Because my changes to the TT are documented in
this thread already the only feature worth discussing in more detail would be the mobility evaluation.
I started with adding a new type of feature for my tuner to consider alongside material: Each specific Piece/Move combination would get it's own dedicated feature in the vector. For example a queen that can move 23 squares is a different feature than a queen that can move 24 squares.
All pieces have between 0 and X legal moves. And I looked into my set of FENs to count what X is and learned that I need to add exactly 88 boolean features, total. Of course it's not really 'boolean' because you can have two pieces of the same type with the same move count on the board.
Running that through the tuner I could look at the 88 newly tuned weights and see something like this:
Code: Select all
Moves 0 1 2 3 4 5 6 7 8 9 10 11 12 13
======================================================================
Bishop = -27, -20, -12, -8, -2, 2, 5, 6, 8, 9, 12, 5, 12, -8
What that means is that for the final evaluation each Bishop's material value (that depends on square and phase) should be modified by a CP value from this table based on how mobile it is. If it can't move at all it loses 27 cp of it's worth. With 5 or more moves it gains a small bonus. If I use these modifiers verbatim I gain some good Elo already.
In the next step I did some curve-fitting to get rid of the noise from my too small dataset. I tried to fit the table to a segment on an arc defined by this formula:
Code: Select all
int Arc(int x, int width, int height)
{
//Looks like an inverted parabola with Arc(0) = 0 Arc(width) = 0 and Arc(width/2) = height
return height * 4 * (width * x - x * x) / (width * width);
}
And while I really like this formula in the end it was too complicated. I got pretty good results already by fitting a linear function to the tuned data, especially when I truncated it for high values of moves.
Code: Select all
static int BishopValue(int moves) => Min(7, moves) * 5;
static int RookValue(int moves) => Min(11, moves) * 5;
static int QueenValue(int moves) => Min(25, moves) * 3;
static int KingValue(int moves) => moves * -5;
What about Knights and Pawns you may ask? Wether I included or skipped the knight features didn't change the MSE of the tuned results much. In other words: The mobility of knights doesn't matter. Or so the tuner told me... (it's my oracle^^)
And pawns get a special treatment because their move table looked like this:
Code: Select all
Pawn: -10, 0, -1, 0, 74, 0, 0, 0, 0, 0, 0, 0, 0,
So the number of moves a pawn has doesn't matter much except that pawns with 0 moves are pretty bad (they are stuck) and pawns with 4 moves deserve a huge bonus. 4 moves?

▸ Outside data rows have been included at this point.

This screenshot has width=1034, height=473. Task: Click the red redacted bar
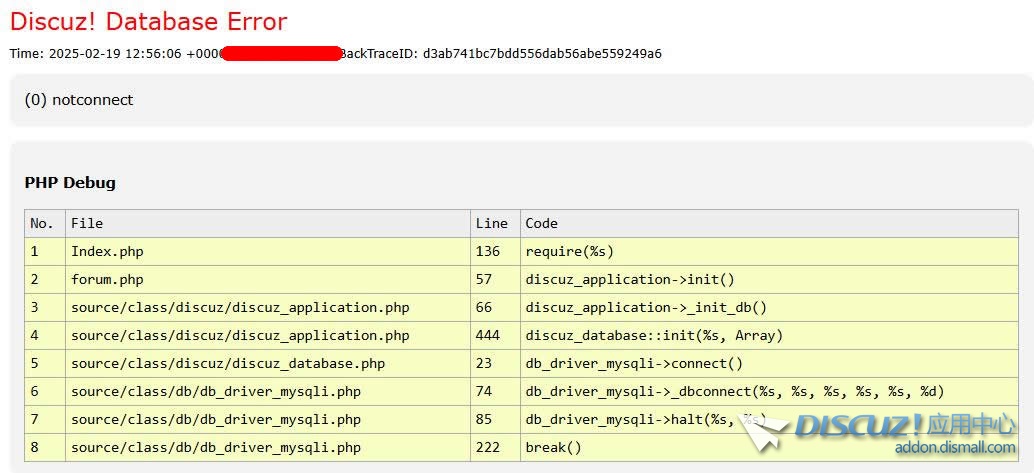[x=281, y=53]
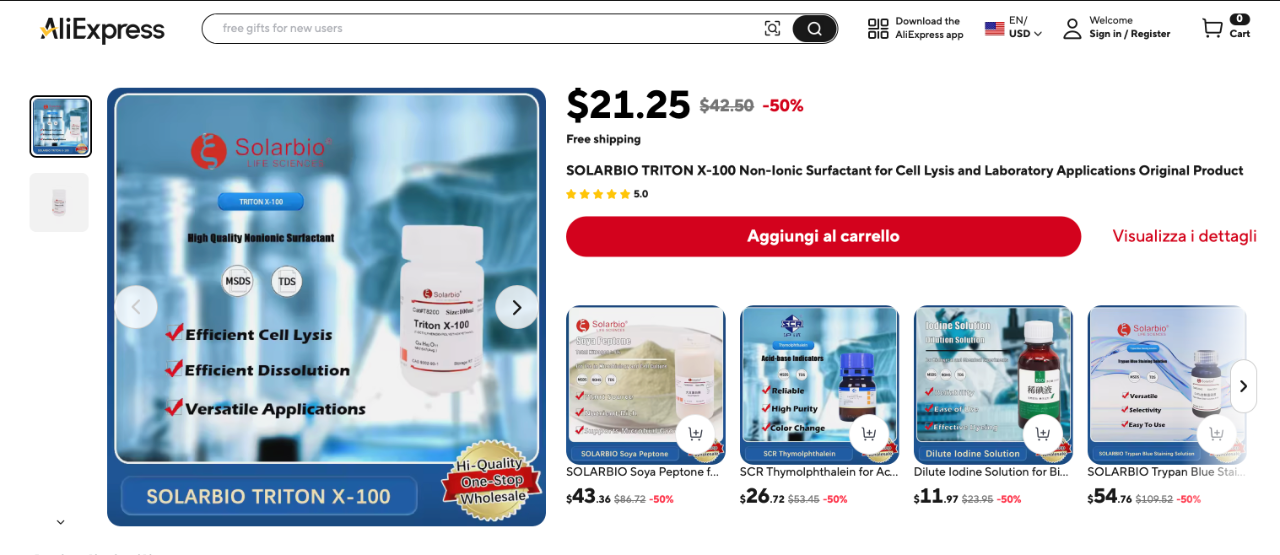
Task: Expand the EN/USD language currency dropdown
Action: (1014, 28)
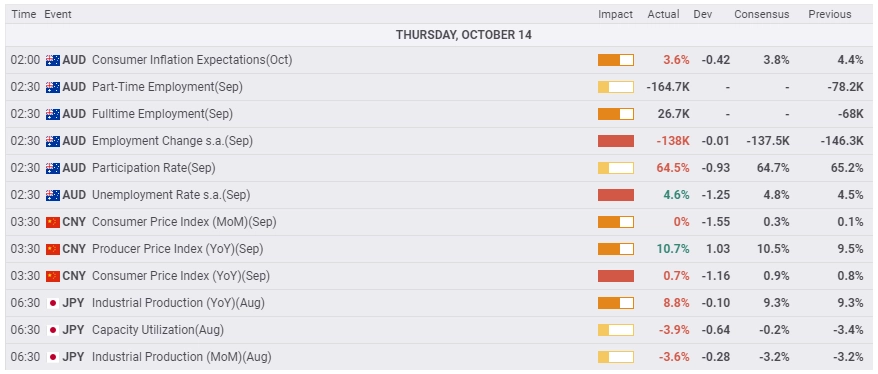The image size is (878, 374).
Task: Click the Japan flag beside Industrial Production (YoY)
Action: point(53,303)
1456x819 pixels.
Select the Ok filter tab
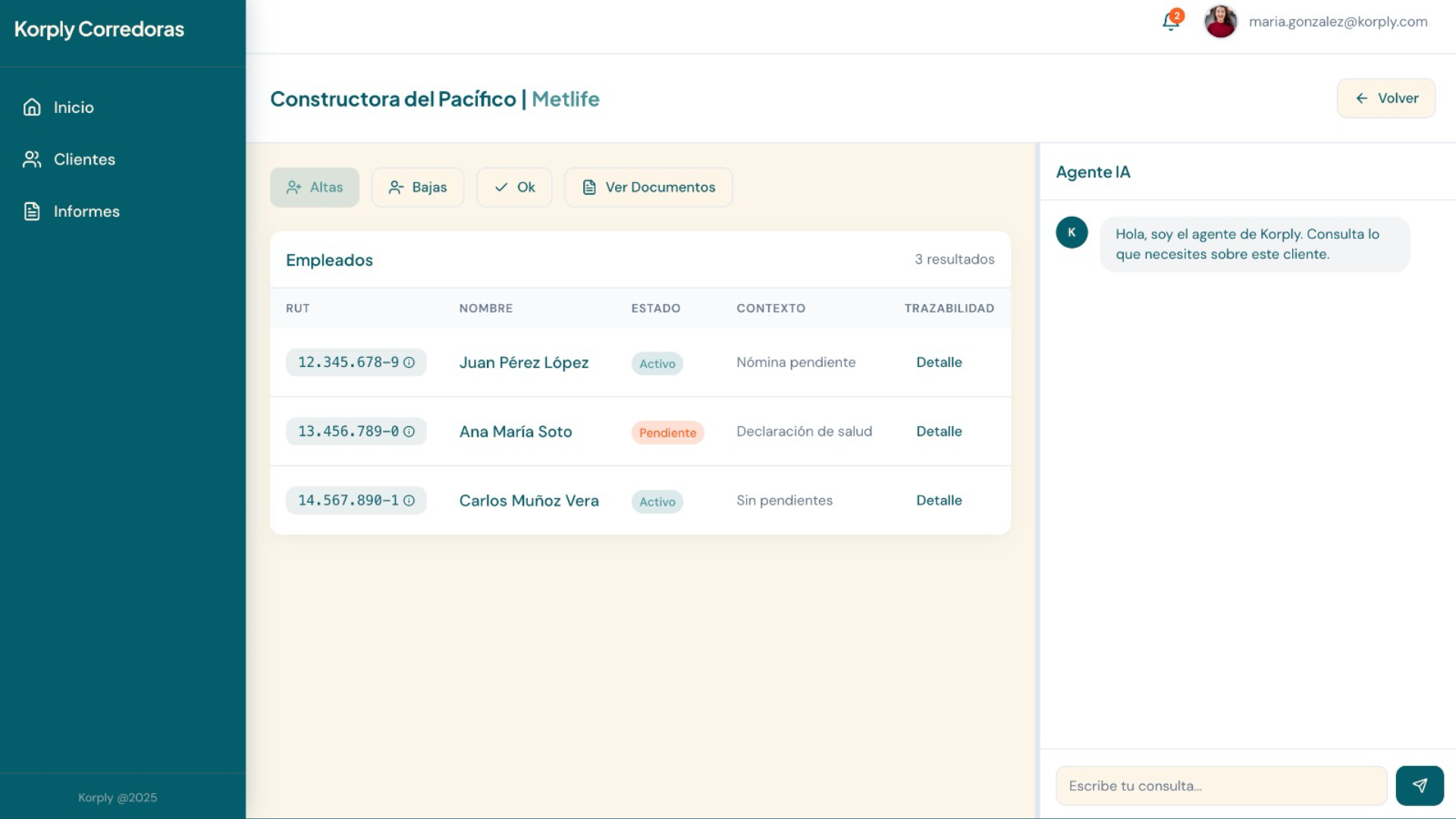click(x=514, y=187)
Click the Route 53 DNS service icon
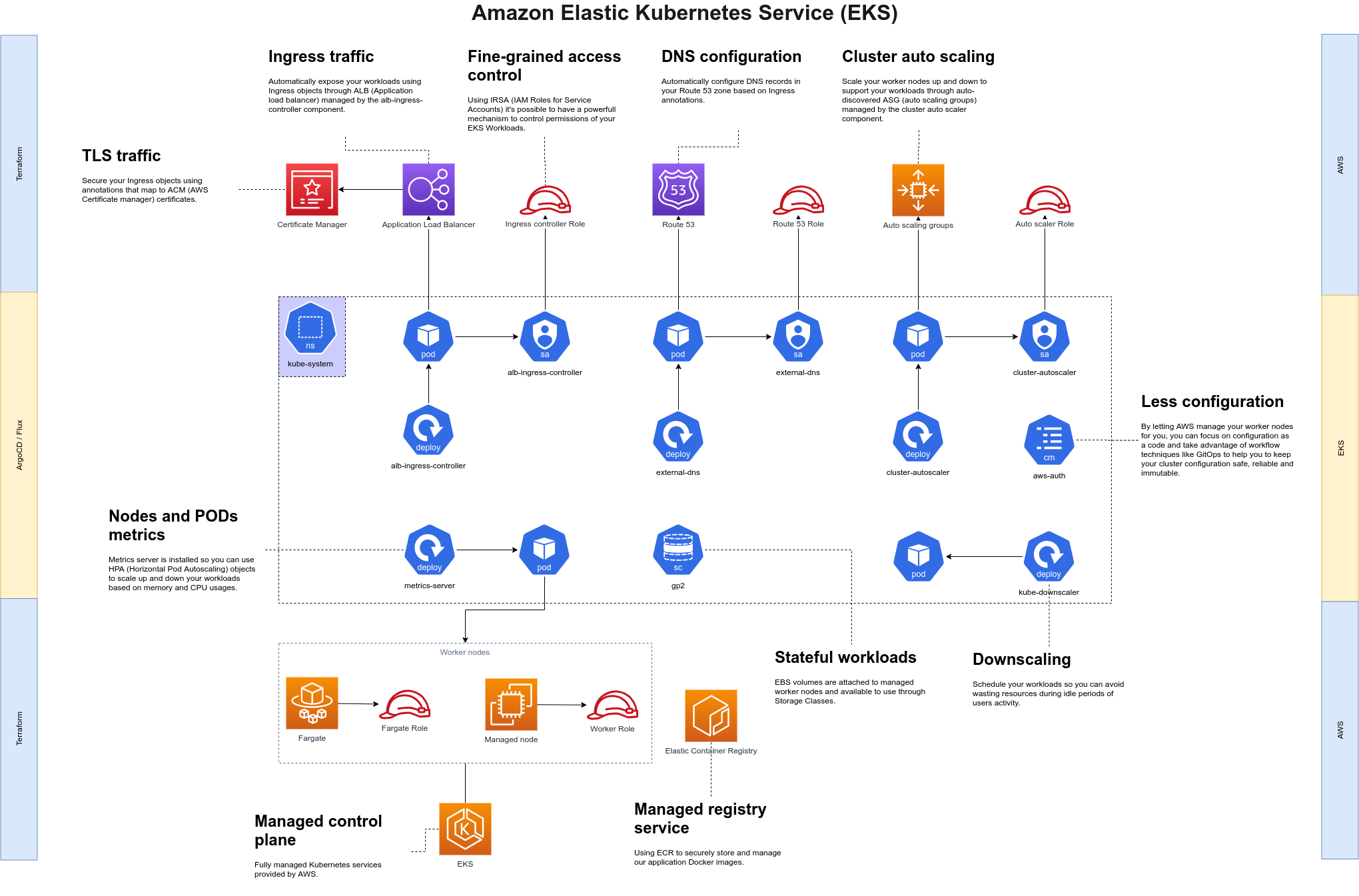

Well that's a pawn on the 7th rank with an empty target square ahead of him. So no curve fitting required. I just subtract 10 from the eval for each stuck pawn and add 74 for each pawn ready to promote. (And that's already a valuable pawn in the PSQTs, but the square infront of it being empty makes it extra valuable)
With a fast tuner you can just modify a value here and there and retune and see what the MSE does... It's like manual texel tuning! Or gambling...? In any case: It's quite fun!

So really no sophisticated tech here. I just use the tuner to guide me to coefficients that minimize the MSE after tuning and this seems to correlate well with the actual playing strength.
MSE(material) = 0.2460
MSE(material + pawns) = 0.2417
MSE(material + pawns + mobility) = 0.2364
...I didn't really bother yet with measuring how much better my dev version is now compared to 2.1 because I hope to first complete my work on the eval (for now) by adding something about king-safety. I don't know much more about it than that many engines have it in
their eval. So I will start again with coming up with a plethora of "features" for the tuner and then see which of them have the most significance in predicting the game outcome. Then I'll try to simplify again... it has worked for pawn structure and mobility and so I'm positive it will also work here.